Il padre di Federica, la disabile nissena che oggi ha avuto difficoltà ad esercitare il suo diritto, racconta quanto è successo. Tutta colpa di un certificato

Redazione
28 Aprile 2019 21:46

"Ancora una volta - afferma Maria Grazia Pignataro - si è verificato a Caltanissetta nelle giornata elettorale di oggi un caso di  discriminazione nei confronti di una persona con grave disabilità motoria, la quale recatasi con la famiglia alla sezione n.40 del seggio elettorale istituito presso la scuola secondaria di II° grado “Rosso di San Secondo”, si è vista in un primo momento rifiutare la possibilità di entrare in cabina elettorale con il proprio padre, suo amministratore di sostegno, per potere esprimere il diritto di voto assistito"“La Presidente di seggio – spiega fortemente irritato Gianfranco Zigarelli, padre di Federica, la giovane adulta disabile di 30 anni – mi ha contestato il fatto che non avessi la certificazione rilasciata dall'Asp che consentisse a mia figlia di entrare in cabina elettorale con un assistente. Io le ho fatto notare che nella tessera elettorale di Federica era apposto dal Comune un timbro specifico che, secondo la legge 5 febbraio del 2003 n.17 sulle nuove norme per l'esercizio del diritto di voto da parte degli elettori affetti da grave infermità, rappresenta l'annotazione permanente del diritto di voto assistito. Ma neanche questa spiegazione, peraltro documentata, è stata sufficiente a convincere la Presidente a far votare mia figlia, che nel frattempo provava un forte imbarazzo per essere ancora una volta al centro dell'attenzione per la sua disabilità”.
“Dopo aver discusso animatamente anche con i Presidenti delle altre sezioni – continua Zigarelli - mi sono reso conto che semplicemente non conoscevano la normativa o perché nessuno degli enti preposti li aveva debitamente informati o perché, pur avendo ricevuto la normativa ad hoc in tempo, non l'avevano letta, come invece sarebbe doveroso per chi si accinge a fare il presidente di seggio”.
“Dopo circa un'ora che io e mia figlia eravamo al seggio – aggiunge con rabbia il  geologo nisseno – mi hanno concesso non come un diritto ma come un favore di entrare in cabina con Federica. E' chiaro che tutto ciò non è accettabile, anche perché mi sono reso conto che Comune Asp, non solo comunicano affatto fra di loro ma anzi si infastidiscono quando un cittadino va a lamentarsi del torto subito”.
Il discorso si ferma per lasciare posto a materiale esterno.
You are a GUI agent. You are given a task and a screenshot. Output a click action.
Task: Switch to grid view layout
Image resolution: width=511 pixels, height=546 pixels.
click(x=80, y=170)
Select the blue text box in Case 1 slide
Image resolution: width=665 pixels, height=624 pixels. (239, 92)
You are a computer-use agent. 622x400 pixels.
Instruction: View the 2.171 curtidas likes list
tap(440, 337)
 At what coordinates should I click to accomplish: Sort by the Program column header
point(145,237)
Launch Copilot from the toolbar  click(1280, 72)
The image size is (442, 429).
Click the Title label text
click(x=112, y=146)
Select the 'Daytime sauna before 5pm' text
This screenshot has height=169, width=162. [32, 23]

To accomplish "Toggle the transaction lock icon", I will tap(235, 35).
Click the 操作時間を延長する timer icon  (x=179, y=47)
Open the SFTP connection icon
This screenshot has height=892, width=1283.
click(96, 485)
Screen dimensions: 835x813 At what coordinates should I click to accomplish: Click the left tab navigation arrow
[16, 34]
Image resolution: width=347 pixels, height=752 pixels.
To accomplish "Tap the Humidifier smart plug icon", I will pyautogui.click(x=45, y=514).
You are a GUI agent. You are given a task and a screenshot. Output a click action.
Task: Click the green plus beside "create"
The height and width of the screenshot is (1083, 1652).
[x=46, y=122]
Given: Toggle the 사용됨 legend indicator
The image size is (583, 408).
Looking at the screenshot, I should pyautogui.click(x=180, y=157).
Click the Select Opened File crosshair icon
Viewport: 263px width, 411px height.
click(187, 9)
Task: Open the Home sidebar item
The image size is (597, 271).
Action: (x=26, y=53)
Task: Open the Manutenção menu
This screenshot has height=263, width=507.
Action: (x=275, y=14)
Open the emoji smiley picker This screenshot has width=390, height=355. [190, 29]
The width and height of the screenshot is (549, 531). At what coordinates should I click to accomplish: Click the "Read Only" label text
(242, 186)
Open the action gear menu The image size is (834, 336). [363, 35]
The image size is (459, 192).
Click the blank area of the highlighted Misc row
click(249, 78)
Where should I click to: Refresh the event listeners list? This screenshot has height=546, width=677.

“La cosa gravissima – conclude Zigarelli – è che a fronte di alcuni disabili che alla fine per gentile concessione sono riusciti a votare, ce ne sono stati altri che non ce l'hanno fatta e quindi ad alcuni cittadini nisseni è stato negato il diritto di voto. Per me ci sarebbero gli estremi per annullare le elezioni amministrative di oggi”. “E' semplicemente assurdo e discriminante – afferma Maurizio Averna, padre di un ragazzo disabile – che bisogna recarsi al Comune per far apporre un timbro sulla tessera elettorale, secondo me basterebbe che Comune e Asp dialogassero predisponendo prima delle consultazioni elettorali gli elenchi dei disabili con diritto di voto assistito da inviare"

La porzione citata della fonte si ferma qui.